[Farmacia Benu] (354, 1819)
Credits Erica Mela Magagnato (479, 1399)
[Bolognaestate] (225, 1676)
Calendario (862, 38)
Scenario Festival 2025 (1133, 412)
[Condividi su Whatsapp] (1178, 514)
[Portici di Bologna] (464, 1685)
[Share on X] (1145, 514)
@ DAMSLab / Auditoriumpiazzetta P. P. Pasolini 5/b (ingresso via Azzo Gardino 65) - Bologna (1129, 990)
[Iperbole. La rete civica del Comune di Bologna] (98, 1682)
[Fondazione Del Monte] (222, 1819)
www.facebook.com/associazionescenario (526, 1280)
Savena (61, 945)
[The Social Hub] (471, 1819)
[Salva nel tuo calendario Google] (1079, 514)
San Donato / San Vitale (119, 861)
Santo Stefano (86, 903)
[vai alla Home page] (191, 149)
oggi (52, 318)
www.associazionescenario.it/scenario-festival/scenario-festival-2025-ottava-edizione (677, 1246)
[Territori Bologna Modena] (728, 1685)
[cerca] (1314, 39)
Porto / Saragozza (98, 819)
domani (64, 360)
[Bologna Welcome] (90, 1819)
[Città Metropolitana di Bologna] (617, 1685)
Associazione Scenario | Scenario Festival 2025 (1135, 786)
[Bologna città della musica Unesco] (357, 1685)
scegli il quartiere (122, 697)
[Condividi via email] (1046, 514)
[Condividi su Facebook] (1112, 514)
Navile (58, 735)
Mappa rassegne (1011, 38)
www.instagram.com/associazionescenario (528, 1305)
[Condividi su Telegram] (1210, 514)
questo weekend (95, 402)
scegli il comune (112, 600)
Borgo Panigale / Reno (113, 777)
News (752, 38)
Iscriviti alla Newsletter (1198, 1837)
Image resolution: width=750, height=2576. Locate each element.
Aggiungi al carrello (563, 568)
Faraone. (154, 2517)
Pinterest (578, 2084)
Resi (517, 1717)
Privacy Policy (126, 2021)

+ + + + + + +

WHAT YOU NEED TO DO
Nothing should be returned except the lines from the one holding "[Bologna Welcome] (90, 1819)" through the final line of the listing, exactly as they appear.

ANSWER TO THIS EXERCISE
[Bologna Welcome] (90, 1819)
[Città Metropolitana di Bologna] (617, 1685)
Associazione Scenario | Scenario Festival 2025 (1135, 786)
[Bologna città della musica Unesco] (357, 1685)
scegli il quartiere (122, 697)
[Condividi via email] (1046, 514)
[Condividi su Facebook] (1112, 514)
Navile (58, 735)
Mappa rassegne (1011, 38)
www.instagram.com/associazionescenario (528, 1305)
[Condividi su Telegram] (1210, 514)
questo weekend (95, 402)
scegli il comune (112, 600)
Borgo Panigale / Reno (113, 777)
News (752, 38)
Iscriviti alla Newsletter (1198, 1837)
Image resolution: width=750, height=2576. Locate each element.
Aggiungi al carrello (563, 568)
Faraone. (154, 2517)
Pinterest (578, 2084)
Resi (517, 1717)
Privacy Policy (126, 2021)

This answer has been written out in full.